I think that in that posted snippet of code vaddps consumes more power because of heavy usage of all available architectural registers. More complex instruction like vsqrtpd can probably consume more power because of more complicated internal representation of machine code instruction which is in turn decoded into 3-4 uops and some method to compute square root of number(Newton-Raphson??) so the utilization of internal units like FP Divider , phys registers for result accumulation, temporary allocation and subtraction at intermediate step is bigger than in comparison to vaddps. Of course I can be wrong on my assumption.

DLake1
New Contributor I
59 Views

You can see the latency and throughput of the instructions here: https://software.intel.com/sites/landingpage/IntrinsicsGuide/

The instructions with a lower latency use more power as I just compared vsqrtps, vrsqrtps and vaddps and the power figures line up with the latency figures nicely with vaddps using the most power and vsqrtps using the least.
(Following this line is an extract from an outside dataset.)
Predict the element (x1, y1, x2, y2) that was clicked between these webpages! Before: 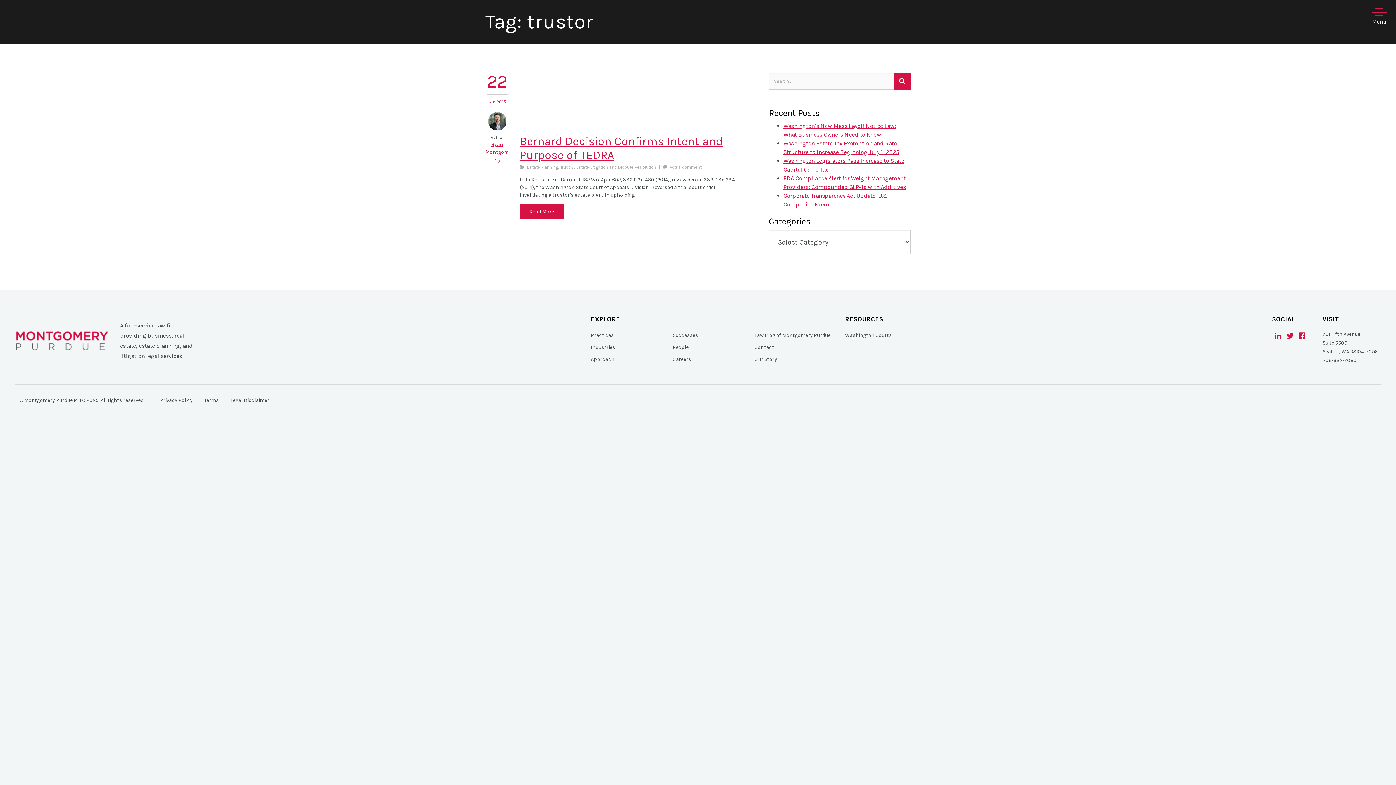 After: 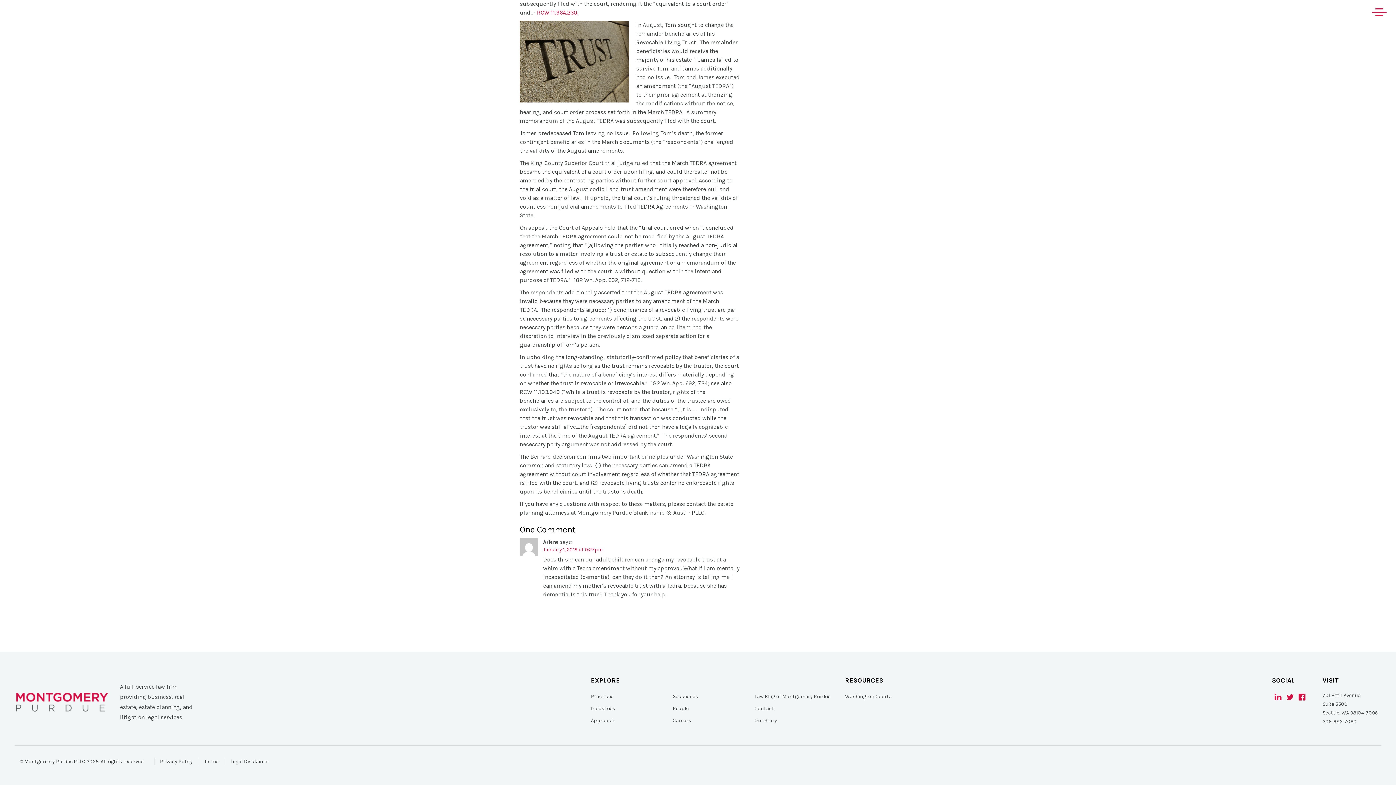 Action: bbox: (669, 164, 701, 169) label: Add a comment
In the sample I posted add uses more power than xor but executing xor after add uses more power than either one on its own, even when I simply replace the instructions so there are the same number of instructions per loop.

Bernard
Black Belt
59 Views

Thanks for the info. It seems that I was under wrong assumption that more complicated instructions consume more power. At the first glance it seems contradictory or maybe counter intuitive that simpler instruction require more power for its execution.

Bernard
Black Belt
59 Views

I suppose that lower latency is the reason for the more averaged power consumption of vaddps/d instructions when compared to more complicated one. Put it simply execution pipeline mainly FP Adder unit is processing more instruction per some specific unit period hence more power is consumed. More complex instruction like vsqrtps require ~28 CPU cycles to be executed hence the pipeline is stalled for 16-28 cycles(Agner Fog instr. tables) until next same type instruction can be executed. In the same time more than 10 vaddps instruction can scheduled for execution taking into account lack of any interdependency between the executed instructions.